Get the latest from TODAY
Looking at Crosby Gebura’s big smile, there’s little hint the toddler grew up surrounded by machines keeping him alive. He spent the first 19 months of his life in the hospital — the longest neonatal intensive care unit patient in the history of Cleveland Clinic Children’s.
Born three months early, the preemie arrived into the world with a rare birth defect that left some of his organs outside his belly. Many surgeries and setbacks later, Crosby is finally home, celebrating his second birthday and learning to be a typical kid. The hospital calls him a "miracle NICU baby."
“There were some days where you just lived minute by minute,” Crosby’s mom, Courtney Gebura, 34, told TODAY about the experience.
“You can’t get too high or too low. It’s a roller coaster, it’s a marathon. You somehow have to find the joy in being a parent and try not to worry about the health part,” added his dad, Justin Gebura, 34.
The long medical journey started in the spring of 2015. Courtney’s pregnancy had been progressing normally when a 12-week ultrasound revealed the fetus had an omphalocele, an abdominal wall defect that affects one out of every 5,386 babies born in the U.S., according to the Centers for Disease Control and Prevention.
Courtney was expected to carry to full term, but she suddenly went into labor 28 weeks into her pregnancy. After a few days of bed rest to try to give the baby as much time as possible to develop, she gave birth to a baby boy on September 21, 2015. Crosby weighed 2 pounds 8 ounces.
“He was moving, he was kicking, he was feisty from day one, which was definitely going to help us out on that long journey,” Justin recalled.
As expected, the little boy’s liver and part of his intestines were outside of his belly, covered by a thin layer of umbilical cord, said Dr.

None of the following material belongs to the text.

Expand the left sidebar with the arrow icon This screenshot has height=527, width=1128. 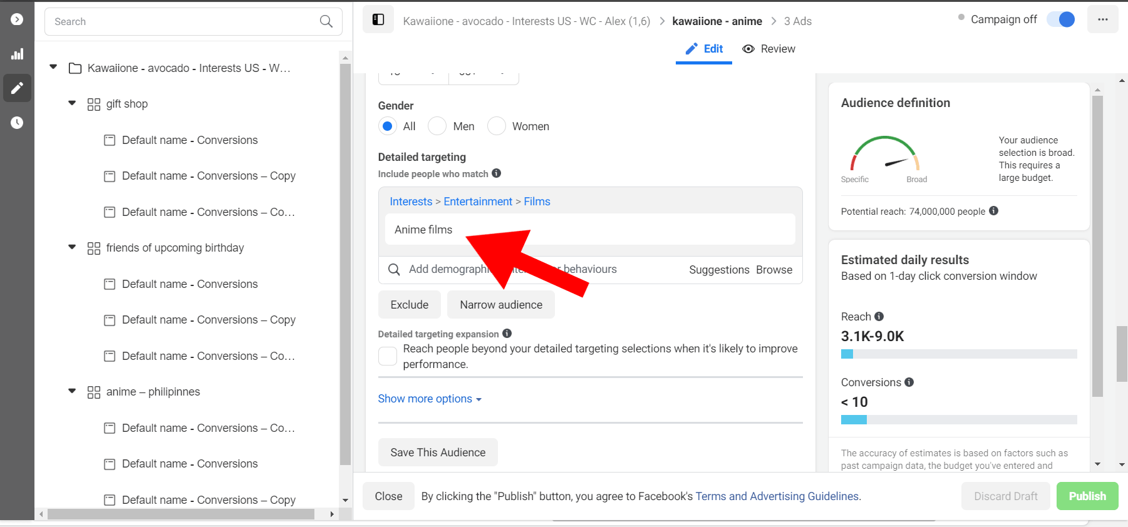pyautogui.click(x=17, y=19)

Ricardo Rodriguez, a neonatologist at Cleveland Clinic Children’s.
Surgeries would fix the defect, but doctors had to wait until Crosby grew a bit. His stay in the NICU began that night. A week later, the baby’s condition suddenly deteriorated.

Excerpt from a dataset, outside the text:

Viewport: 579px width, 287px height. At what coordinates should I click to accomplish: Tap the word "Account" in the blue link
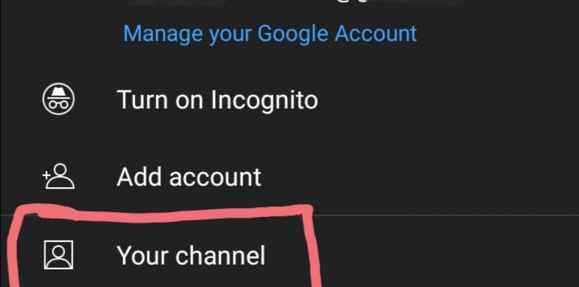376,33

“Being a preemie all by itself is a very high-risk situation and Crosby unfortunately had complications,” Rodriguez said.
Crosby suffered a pulmonary hemorrhage, or major internal bleeding from the lungs. He went into respiratory and cardiac distress, and needed compressions to bring him back to life. With a baby this tiny, doctors gently perform chest compressions with one finger, Courtney said. The situation was so dire that she texted Justin, who was at work, “Come quick, we don’t know if he’s going to make it.” Her husband got there in time to see his baby breathing again: “That was super frightening,” he recalled.

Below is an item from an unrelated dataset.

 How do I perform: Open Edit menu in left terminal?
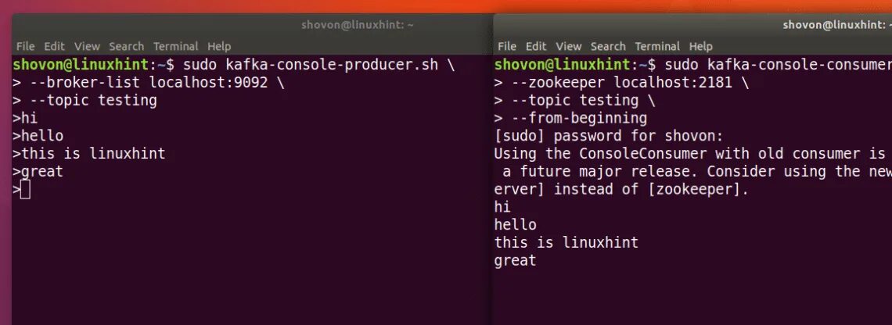coord(54,47)
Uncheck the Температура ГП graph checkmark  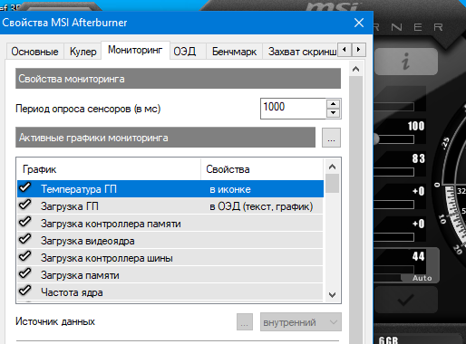[25, 187]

Crosby depended on a specialized ventilator to keep him alive, Rodriguez said. There were more setbacks ahead. At 2 weeks old, Crosby flat-lined and needed blood transfusions. Just after turning 1, he suffered a partially collapsed lung. There were digestive issues and a cold. He needed several surgeries to fix his birth defect. There were many instances where Rodriguez thought the baby wouldn’t make it, but Crosby hung on.
“He came through all of that with flying colors. He’s a fighter, I mean, that kid is just amazing. He wanted to live and he was not going to give up, and we were not going to give up either,” Rodriguez said.
The Geburas, who live 45 minutes away from Cleveland Clinic Children’s in Copley, Ohio, moved into a Ronald McDonald House near the hospital and lived there for more than 18 months. Both worked full-time and then spent most of their waking moments at Crosby’s bedside.
“Our lives were forever changed,” Courtney said. The hospital “became our home… it’s a totally different world.”
Finally, Crosby began improving. He started breathing on his own and with his organs now inside his body, he went home in May. Four months later, he’s crawling and walking, and hitting developmental milestones. For everything Crosby been through, he’s doing remarkably well, Rodriguez said. The toddler is still on oxygen and slowly adjusting to eating by mouth.
Courtney, who found the medical journey a traumatic experience, is constantly vigilant about his health.
“I want him to live in a bubble so we never go back” to the hospital, she said. “We’re so proud of him.”